You submitted a print file, and it came back with white edges along the sides — even though your design went right to the edge of the page. Or your file was rejected entirely. The most likely cause: missing bleed.
Bleed is one of the most commonly misunderstood concepts in print preparation. This guide explains it simply, so you know exactly what to do.
What is Bleed?
Bleed is a small extension of your design beyond the final trim size of the printed piece. Typically 3 mm on each side. It exists for one reason: cutting machines are not perfectly precise.
When a print shop cuts a stack of thousands of sheets, there is always a tiny amount of variation — usually less than a millimetre, but enough to matter. If your background colour stops exactly at the page edge, even the smallest cutting shift will reveal a sliver of white paper underneath. Bleed provides a safety margin that prevents this.
Bleed (grey) extends 3mm beyond the trim line (dashed). Keep all important content inside the safe zone (green).
The Three Zones of a Print File
- Bleed area — 3mm beyond the trim edge. All backgrounds and images that reach the edge must extend into this zone.
- Trim line — the final cut line. This is the actual size of the finished piece.
- Safe zone — approximately 3–5mm inside the trim line. Keep all important content (text, logos, key images) inside this zone to avoid it being cut off.
How Much Bleed Do You Need?
The standard bleed for most print work is 3mm on all sides. Some large-format printers (banners, posters) may require more — always check with your print shop. In the US, 0.125 inches (approximately 3.175mm) is the common standard.
Standard bleed sizes: 3mm (Europe, most professional print) · 0.125 inch (US) · 5mm (large format, some magazines) · Always confirm with your print shop if unsure.
What Happens Without Bleed?
Two outcomes are possible:
- File rejection — many professional print shops refuse files without bleed outright, especially for items like business cards, flyers and brochures.
- White edges — if the printer proceeds without bleed, the finished product may have thin white edges on one or more sides where the paper shows through after cutting.
Common mistake: Designing at exactly the finished size with no bleed, then exporting from Canva or Word without enabling bleed settings. The file looks correct on screen but fails at print.
How to Add Bleed in Common Tools
Canva (Pro)
When creating a new design, set the document size 6mm wider and 6mm taller than your final size (3mm bleed on each side). When exporting, enable “Crop marks and bleed” in the PDF export settings.
Adobe InDesign
File → Document Setup → set Bleed to 3mm on all sides. When exporting to PDF: Marks and Bleeds → enable “Use Document Bleed Settings”.
Adobe Illustrator
File → Document Setup → Bleed: 3mm. When saving as PDF: check “Use Document Bleed Settings”.
Microsoft Word / Google Docs
Neither tool supports bleed natively. For print work, export to PDF then use PrintFix247 to add bleed automatically.
How to Check If Your PDF Has Bleed
You cannot reliably tell from looking at the file in a standard PDF viewer.

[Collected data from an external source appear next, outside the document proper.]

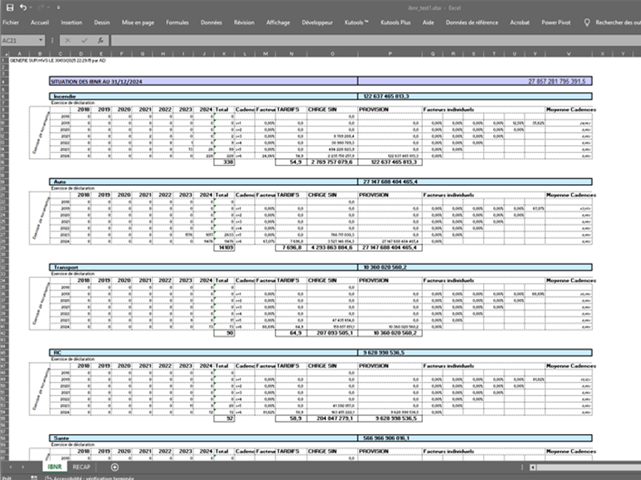Switch to the Kutools Plus tab
The width and height of the screenshot is (641, 480).
point(397,21)
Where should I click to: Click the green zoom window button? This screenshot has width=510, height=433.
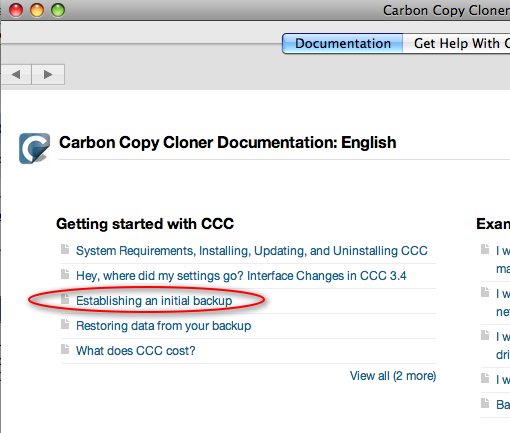click(58, 10)
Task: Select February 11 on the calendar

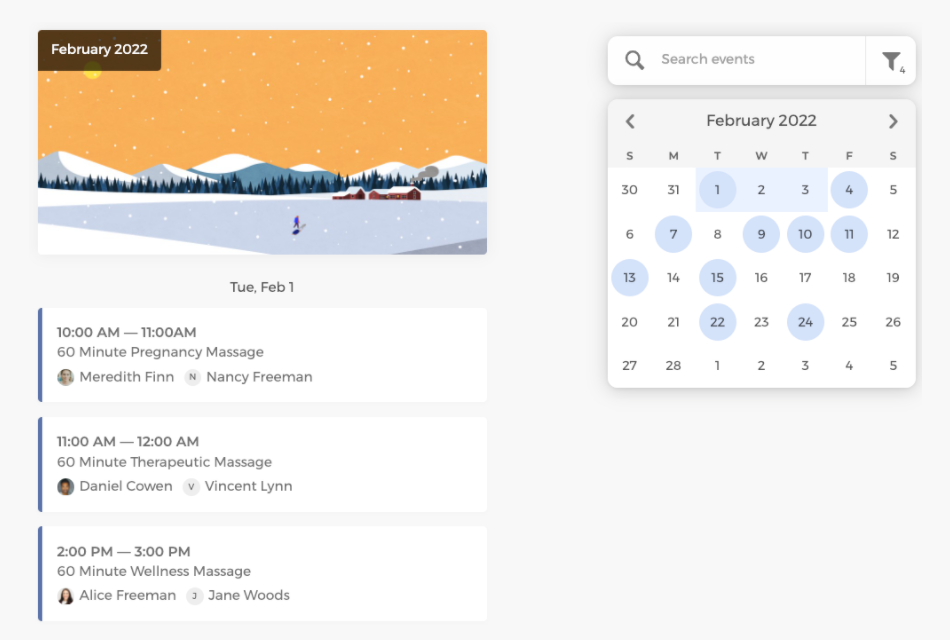Action: (849, 234)
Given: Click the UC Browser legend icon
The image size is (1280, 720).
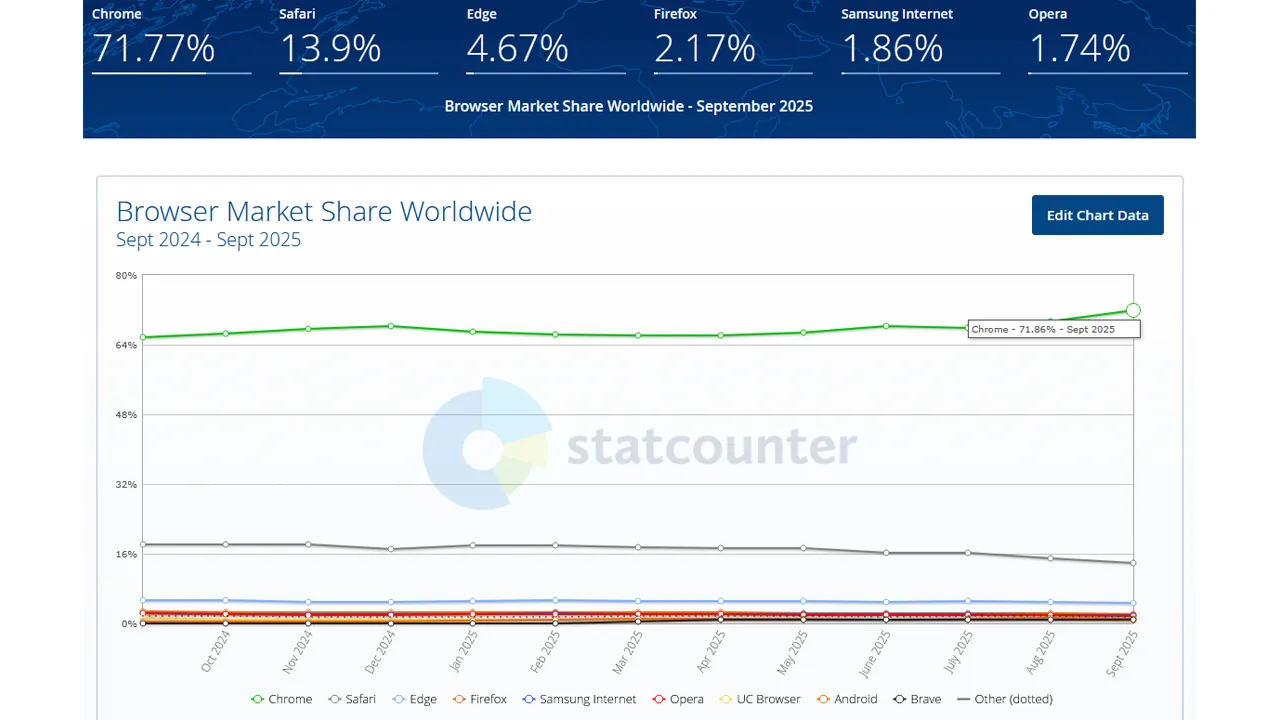Looking at the screenshot, I should [727, 699].
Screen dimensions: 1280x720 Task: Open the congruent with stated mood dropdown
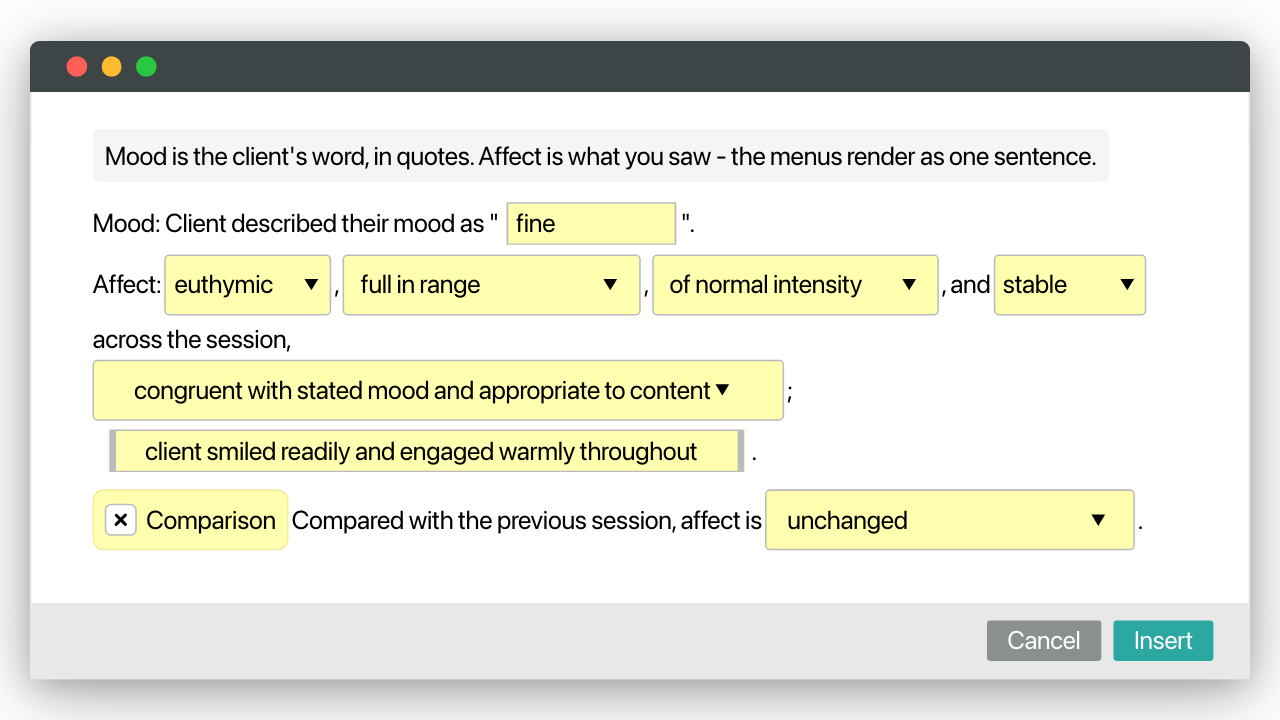438,390

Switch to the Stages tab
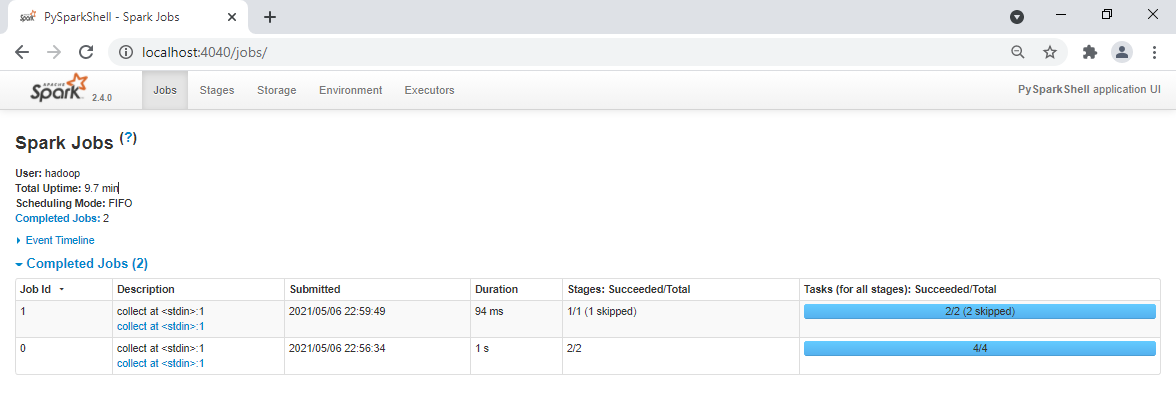pos(217,90)
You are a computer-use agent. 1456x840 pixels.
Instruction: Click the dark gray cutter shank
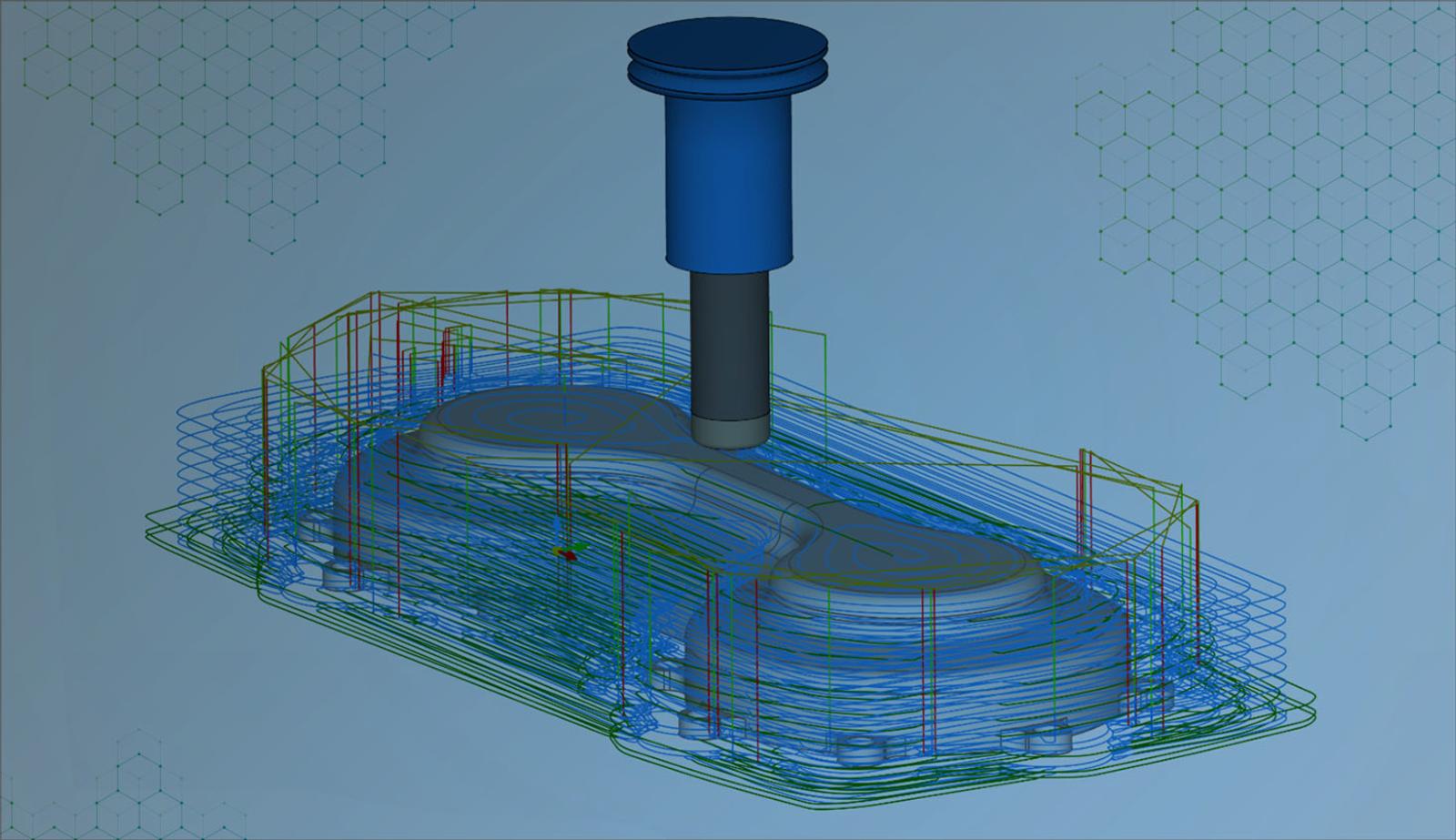728,346

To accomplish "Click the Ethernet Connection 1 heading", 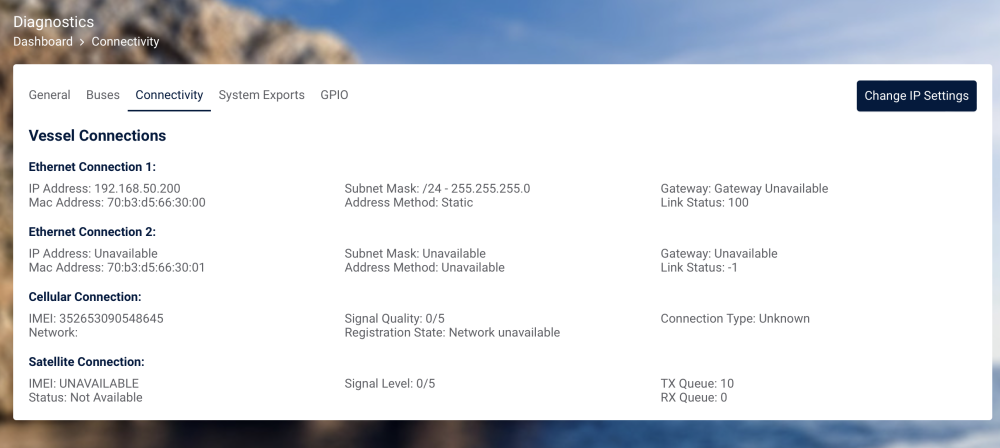I will pyautogui.click(x=92, y=167).

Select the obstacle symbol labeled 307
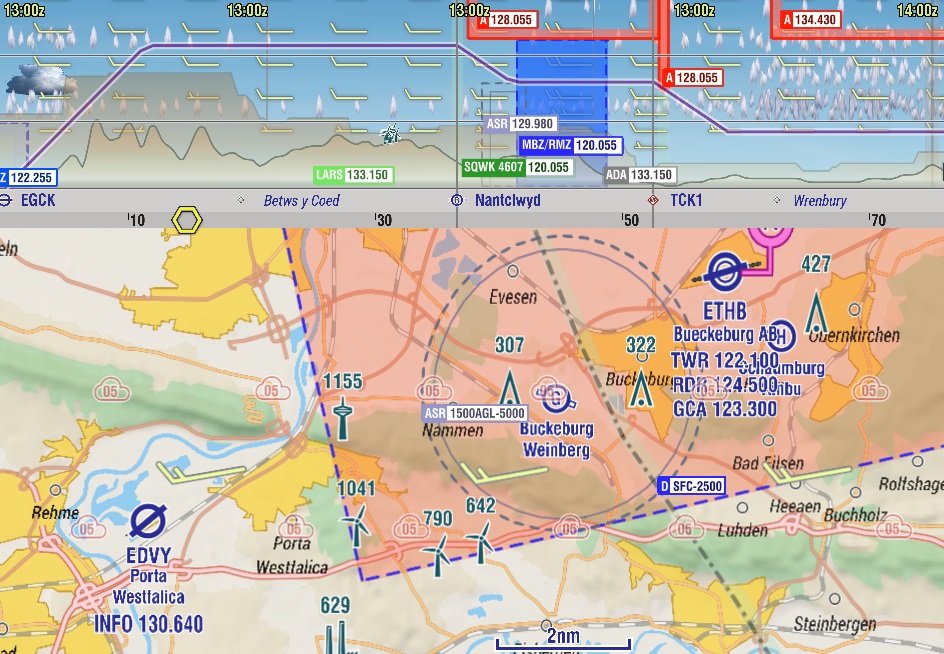click(x=509, y=387)
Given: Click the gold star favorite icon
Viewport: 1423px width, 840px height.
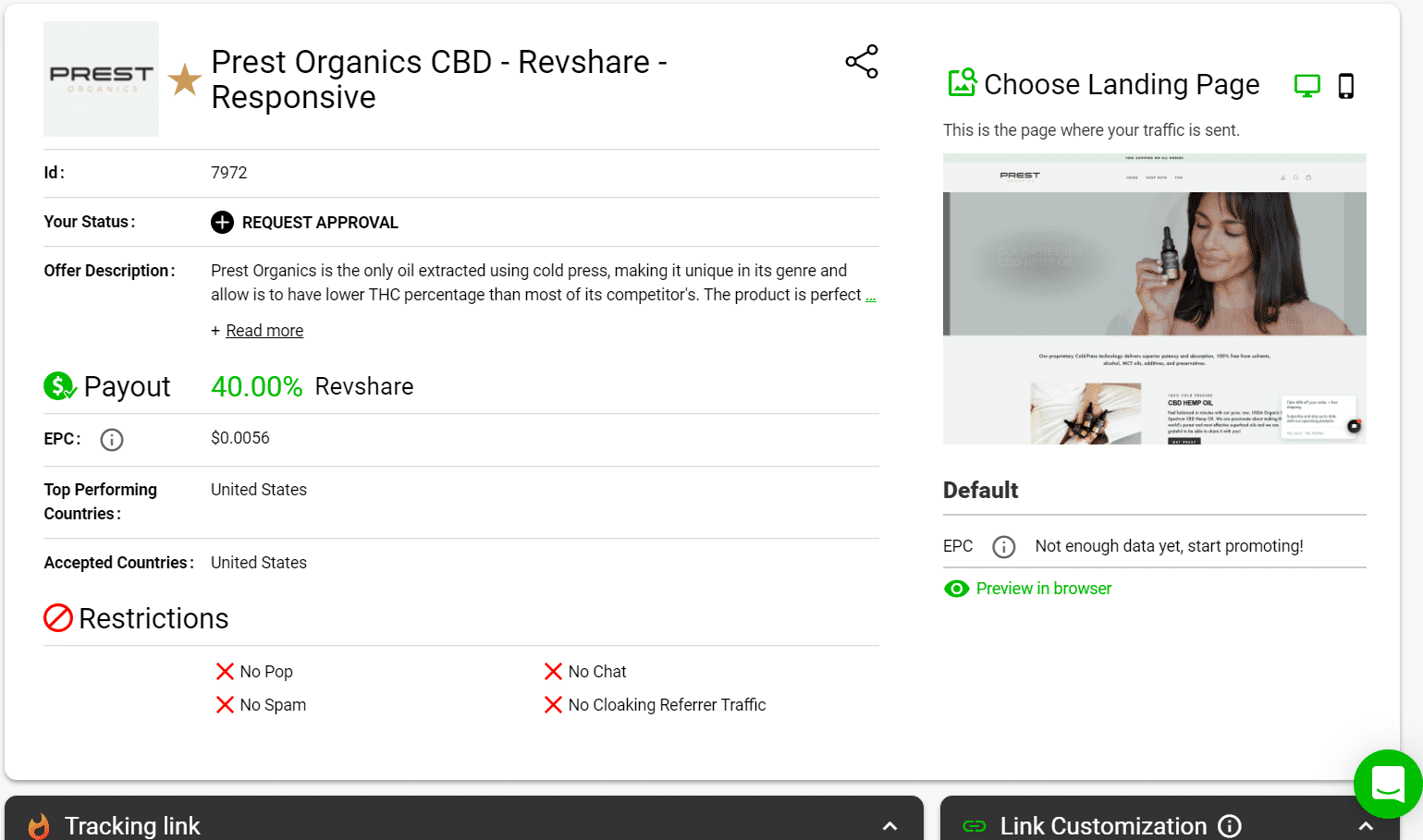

The two reliable methods:
- Adobe Acrobat Pro — View → Show/Hide → Page Controls → enable bleed box display.
- PrintReady247 — upload your PDF and get an instant report showing whether bleed is correctly set on every page.
Check your PDF for bleed — free
Upload your file and see instantly whether bleed is set correctly — before sending to any print shop.
Check bleed now →Can Bleed Be Added After Export?
If you only have a PDF and cannot access the original design file, bleed can be added automatically. PrintFix247 extends the existing edge content into the bleed zone and adjusts the document boxes accordingly. For simple backgrounds (solid colours, gradients), this works well. For complex photographic edges, review the result before submitting.
Summary
Bleed is a 3mm extension of your design beyond the final cut line. It prevents white edges caused by small cutting variations. Always extend backgrounds and edge images into the bleed area, and keep important content at least 3mm inside the trim line. Check your PDF with PrintReady247 before sending to print.
Quick rule: Design 3mm bigger on each side. Keep text 3mm inside the edge. Export with bleed enabled. Check with PrintReady247.